The president’s phony green economy is collapsing, drip by drip. While the rest of country is frantically trying to turn off the tap, it’s like the president has turned up his environmental music so loud he can no longer hear the coming cascade.

Consider the president’s clean car initiative, which has already funneled $5 billion into the electric car industry. Ener1—an electric car manufacturer who received $118 million from the Obama Department of Energy—went bankrupt two weeks ago. Fisker Automotive is downsizing and firing workers because the stimulus money that supported their green jobs ran out. Its battery supplier and fellow stimulus recipient A123 will also be down-and-out if Fisker goes. Even while the industry continues to receive tax credits for electric car sales, electric car manufacturers Aptera and Think both went bankrupt this month.

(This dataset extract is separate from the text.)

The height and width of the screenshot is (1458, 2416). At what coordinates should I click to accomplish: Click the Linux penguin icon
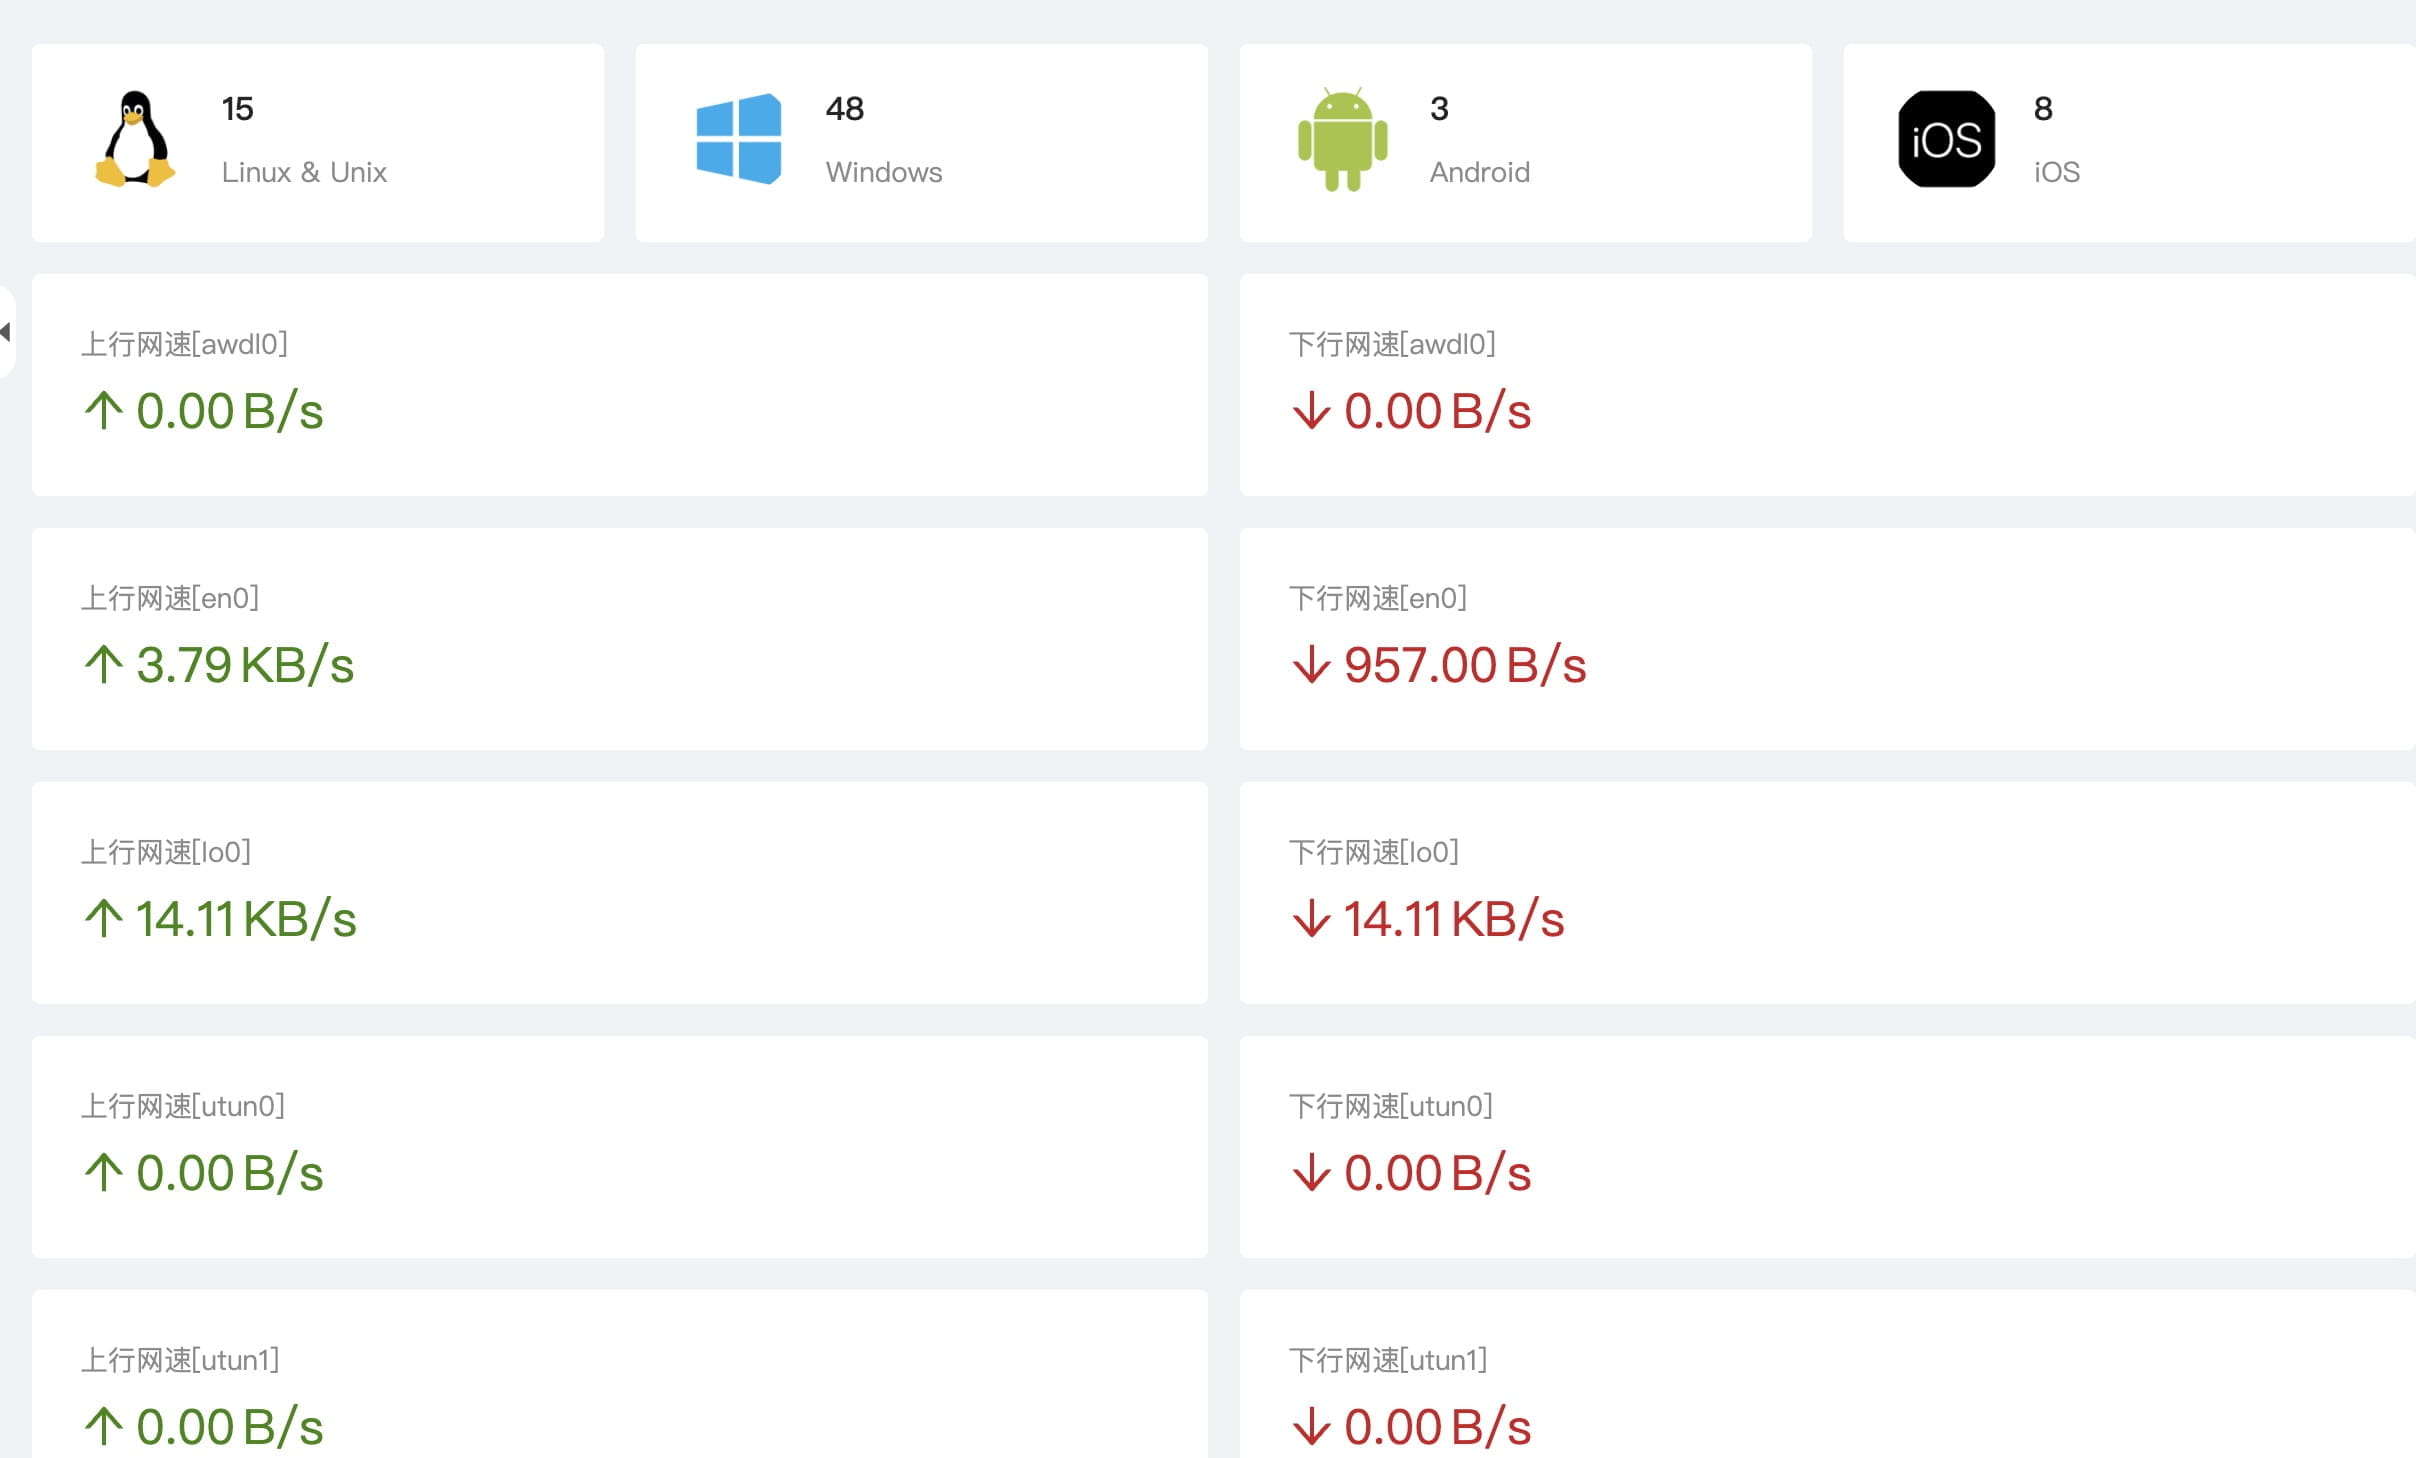tap(135, 139)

Enter the Obama 2012 budget, which fulfills his promise to “double-down” on clean energy investments. The budget not only continues the failed clean car fiasco, but actually escalates it, raising the $7,500 tax credit by $2,500 to $10,000 and broadening eligibility, in what sure looks like another industry bailout. Didn’t the president say something about bailouts in his State of the Union Address? Oh right, “It’s time to apply the same rules from top to bottom,” he claimed. “No bailouts, no handouts, and no copouts. An America built to last insists on responsibility from everybody.” Except for my green energy allies, he apparently forgot to add.

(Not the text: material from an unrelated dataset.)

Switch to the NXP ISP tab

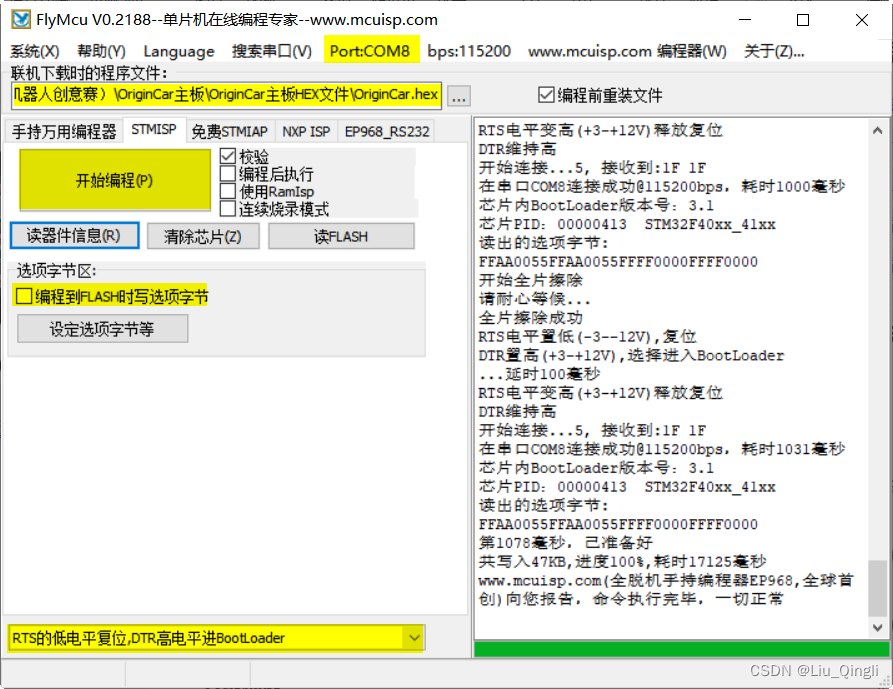tap(306, 129)
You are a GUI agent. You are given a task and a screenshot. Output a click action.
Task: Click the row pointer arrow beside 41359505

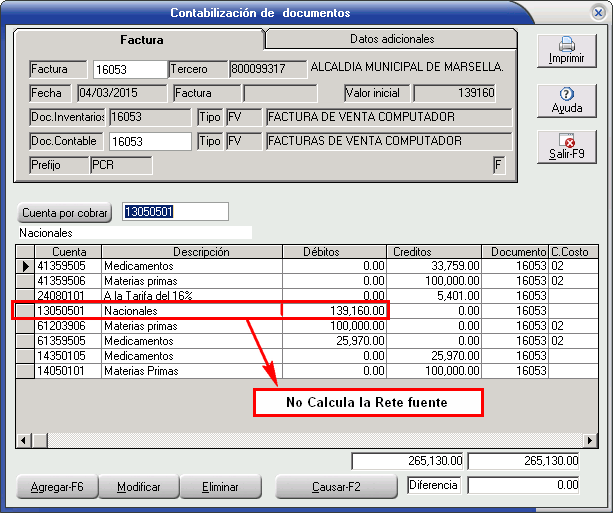26,267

The budget also calls for one million electric cars “on the road” by 2015—no matter how long, or how much it takes. So let’s do the math: $10,000 X 1,000,000 cars = $10,000,000,000: $10 billion to make 1/234th of the total light duty vehicles on the road electric, and to reduce oil consumption by less than 1 percent.  If only 10,000 are sold next year, which would be low, it’ll cost taxpayers $100 million. As Iain Murray and I pointed out in a Washington Examiner op-ed last month, these are subsidies for the rich: “The Volt sells for about $40,000, while the Fisker Karma sells for $100,000—well above most Americans’ price range. That means that the federal government is again working to benefit the rich so they can drive cars that ease their environmental conscience.”

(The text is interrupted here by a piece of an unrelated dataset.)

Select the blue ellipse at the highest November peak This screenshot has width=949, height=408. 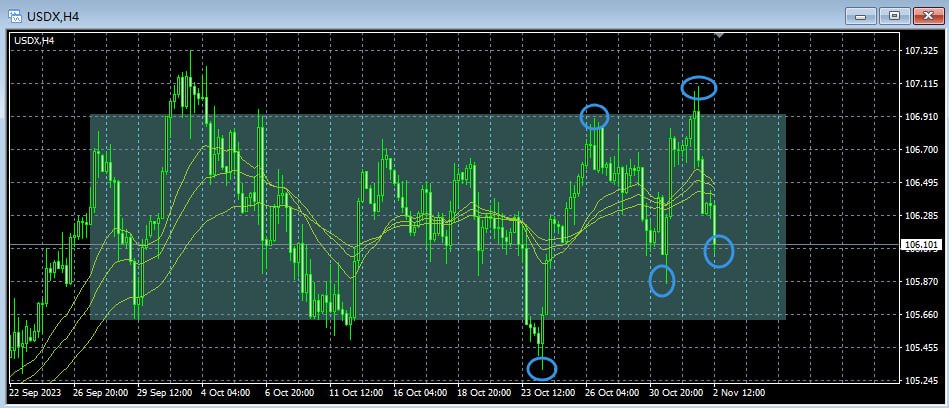coord(699,88)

“We can restore an economy where everyone gets a fair shot, everyone does their fair share, and everyone plays by the same set of rules,” the president told the nation in his State of the Union Address. But consider the demographics of average electric car buyers who will receive the benefits from all these subsidies. According GM CEO Dan Akerson, average incomes for Chevy Volt owners are $170,000/year, only Mercedes-Benz drivers earn more, but just barely.  Nissan Leaf owners average $140,000/year.

How is this fair to the average American or those who cannot afford a car? Is it fair to place the tax burden for the rich on the poor? Is everyone really “playing by the same set of rules” here? President Obama’s budget and rhetoric simply do not mix. He may have buried these subsidies for failed capitalists and wealthy environmentally-conscious car buyers at the back of his budget, but he can’t hide the fact that he’s no champion of the 99 percent any longer.